Zusammenfassung
Einleitung Gestörtes Essverhalten oder klinisch relevante
Essstörungen in Verbindung mit Typ 1 Diabetes haben schwerwiegende
Folgen für die Qualität der Stoffwechseleinstellung und die
langfristige gesundheitliche Prognose Betroffener. Eine frühzeitige
Diagnose und qualifizierte therapeutische Interventionen können bereits
bei gestörtem Essverhalten dazu beitragen, vorzeitige
mikrovaskuläre Schädigungen zu vermeiden. In dieser Studie
wurden für eine Gruppe junger Menschen mit Typ 1 Diabetes, die an einem
4-tägigen Camp teilnahmen, die Prävalenz essgestörten
Verhaltens und die spezifische psychosoziale Versorgungssituation
untersucht.
Material und Methoden Während eines bundesweit ausgeschriebenen
Diabetescamps für junge Menschen (16–29 Jahre) beantworteten die
Teilnehmenden Fragen zu ihrer aktuellen Diabetesbehandlung, zu
diabetesspezifischen Belastungen (PAID-5) sowie zur psychosozialen Versorgung im
Rahmen der ambulanten Langzeittherapie. Symptome gestörten Essverhaltens
wurden mit einem diabetesspezifischen Screeningfragebogen, dem Diabetes Eating
Problem Survey-Revised (DEPS-R), erhoben. Eine lineare multiple Regression wurde
berechnet, um Prädiktoren gestörten Essverhaltens zu
identifizieren.
Ergebnisse An der Umfrage beteiligten sich 308 junge Menschen mit Typ 1
Diabetes (Alter 21,4±3,4 Jahre; 73% weiblich; Diabetesdauer
10,2±5,9 Jahre; 74% in internistischer Behandlung). Bei
28,2% der Befragten ergaben sich Hinweise auf ein gestörtes
Essverhalten (17% der Männer, 32% der Frauen).
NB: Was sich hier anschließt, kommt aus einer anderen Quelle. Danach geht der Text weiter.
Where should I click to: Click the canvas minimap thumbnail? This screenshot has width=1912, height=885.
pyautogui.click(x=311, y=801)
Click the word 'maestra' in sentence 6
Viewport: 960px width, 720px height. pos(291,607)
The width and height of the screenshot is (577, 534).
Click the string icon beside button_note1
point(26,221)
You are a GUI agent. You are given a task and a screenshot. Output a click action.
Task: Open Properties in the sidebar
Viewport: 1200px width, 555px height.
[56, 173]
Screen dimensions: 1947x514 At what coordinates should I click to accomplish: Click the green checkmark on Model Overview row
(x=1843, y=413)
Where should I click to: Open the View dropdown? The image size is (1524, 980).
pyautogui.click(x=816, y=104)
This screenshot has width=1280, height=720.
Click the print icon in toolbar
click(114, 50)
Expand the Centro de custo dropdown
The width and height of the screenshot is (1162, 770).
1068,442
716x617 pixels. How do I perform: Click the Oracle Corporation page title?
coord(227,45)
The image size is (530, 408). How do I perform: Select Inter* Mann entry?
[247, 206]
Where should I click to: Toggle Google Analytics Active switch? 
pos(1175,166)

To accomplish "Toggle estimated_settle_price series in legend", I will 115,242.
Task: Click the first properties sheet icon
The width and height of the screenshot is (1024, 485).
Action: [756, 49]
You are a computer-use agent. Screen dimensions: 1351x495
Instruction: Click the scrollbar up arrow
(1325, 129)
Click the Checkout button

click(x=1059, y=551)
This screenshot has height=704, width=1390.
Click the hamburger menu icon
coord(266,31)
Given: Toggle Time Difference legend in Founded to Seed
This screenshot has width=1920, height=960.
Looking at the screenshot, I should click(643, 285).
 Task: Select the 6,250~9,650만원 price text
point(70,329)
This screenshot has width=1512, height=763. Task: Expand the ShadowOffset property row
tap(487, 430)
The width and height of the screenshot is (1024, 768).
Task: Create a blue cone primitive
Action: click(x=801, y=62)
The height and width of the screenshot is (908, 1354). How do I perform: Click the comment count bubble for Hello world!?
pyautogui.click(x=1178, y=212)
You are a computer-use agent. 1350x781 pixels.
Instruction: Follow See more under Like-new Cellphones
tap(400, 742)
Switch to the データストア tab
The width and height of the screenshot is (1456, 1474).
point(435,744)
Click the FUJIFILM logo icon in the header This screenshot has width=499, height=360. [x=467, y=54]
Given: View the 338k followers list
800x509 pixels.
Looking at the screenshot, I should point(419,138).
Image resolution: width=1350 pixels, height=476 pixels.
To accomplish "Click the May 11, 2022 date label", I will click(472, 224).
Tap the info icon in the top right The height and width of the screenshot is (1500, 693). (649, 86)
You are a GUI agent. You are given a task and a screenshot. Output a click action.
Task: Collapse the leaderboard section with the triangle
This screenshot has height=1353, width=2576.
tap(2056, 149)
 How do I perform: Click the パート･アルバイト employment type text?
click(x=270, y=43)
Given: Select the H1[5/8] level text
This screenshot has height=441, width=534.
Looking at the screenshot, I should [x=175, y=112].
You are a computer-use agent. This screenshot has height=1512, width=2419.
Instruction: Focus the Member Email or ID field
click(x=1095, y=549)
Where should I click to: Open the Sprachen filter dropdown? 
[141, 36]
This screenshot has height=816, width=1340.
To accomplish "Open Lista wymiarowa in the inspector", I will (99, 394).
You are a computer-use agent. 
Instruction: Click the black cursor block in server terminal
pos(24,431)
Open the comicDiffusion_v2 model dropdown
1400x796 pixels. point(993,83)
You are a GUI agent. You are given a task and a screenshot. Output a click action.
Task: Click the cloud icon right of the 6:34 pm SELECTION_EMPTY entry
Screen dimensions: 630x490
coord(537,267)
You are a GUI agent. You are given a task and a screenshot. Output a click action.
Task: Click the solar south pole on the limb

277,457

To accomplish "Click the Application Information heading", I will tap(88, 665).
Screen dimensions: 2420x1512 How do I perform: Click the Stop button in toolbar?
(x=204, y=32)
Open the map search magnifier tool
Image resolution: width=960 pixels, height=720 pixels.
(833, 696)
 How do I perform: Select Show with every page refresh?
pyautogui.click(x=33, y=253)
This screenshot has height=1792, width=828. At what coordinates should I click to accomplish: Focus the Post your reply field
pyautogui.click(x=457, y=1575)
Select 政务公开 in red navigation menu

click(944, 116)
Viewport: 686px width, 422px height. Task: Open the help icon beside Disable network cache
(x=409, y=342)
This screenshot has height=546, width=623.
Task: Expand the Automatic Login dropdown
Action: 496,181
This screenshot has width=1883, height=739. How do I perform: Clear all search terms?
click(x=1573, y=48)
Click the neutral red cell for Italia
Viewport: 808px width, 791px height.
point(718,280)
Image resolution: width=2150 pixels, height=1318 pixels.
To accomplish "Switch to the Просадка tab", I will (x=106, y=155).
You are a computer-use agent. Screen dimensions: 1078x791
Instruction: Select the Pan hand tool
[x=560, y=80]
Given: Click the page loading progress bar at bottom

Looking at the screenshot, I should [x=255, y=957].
Teilnehmende mit einem auffälligen Summenwert im DEPS-R wurden nur zu
7% entsprechend psychologisch betreut. Das HbA1c, der BMI, die
diabetesspezifischen Belastungen, das Alter, die Diabetesdauer sowie das
Geschlecht erwiesen sich als signifikante Prädiktoren für das
Ausmaß gestörten Essverhaltens.
Diskussion Unter den Teilnehmenden eines Diabetescamps für junge
Menschen zeigten sich bei über einem Viertel Hinweise auf ein
gestörtes Essverhalten. Insgesamt waren davon junge Frauen
häufiger betroffen, weitere relevante Risikofaktoren waren ein
erhöhter BMI, ein höheres HbA1c und stärkere
diabetesspezifische Belastungen. Nur ein sehr geringer Anteil der jungen
Menschen mit Typ 1 Diabetes und gestörtem Essverhalten erhielt
psychologische Unterstützung.
Schlussfolgerung In der ambulanten diabetologischen Versorgung sollten
diabetesspezifische Screeninginstrumente und/oder gezielte
Screeningfragen insbesondere bei jungen Frauen regelmäßig
eingesetzt und die Ergebnisse mit den Betroffenen im Hinblick auf eine
weiterführende Behandlung besprochen werden.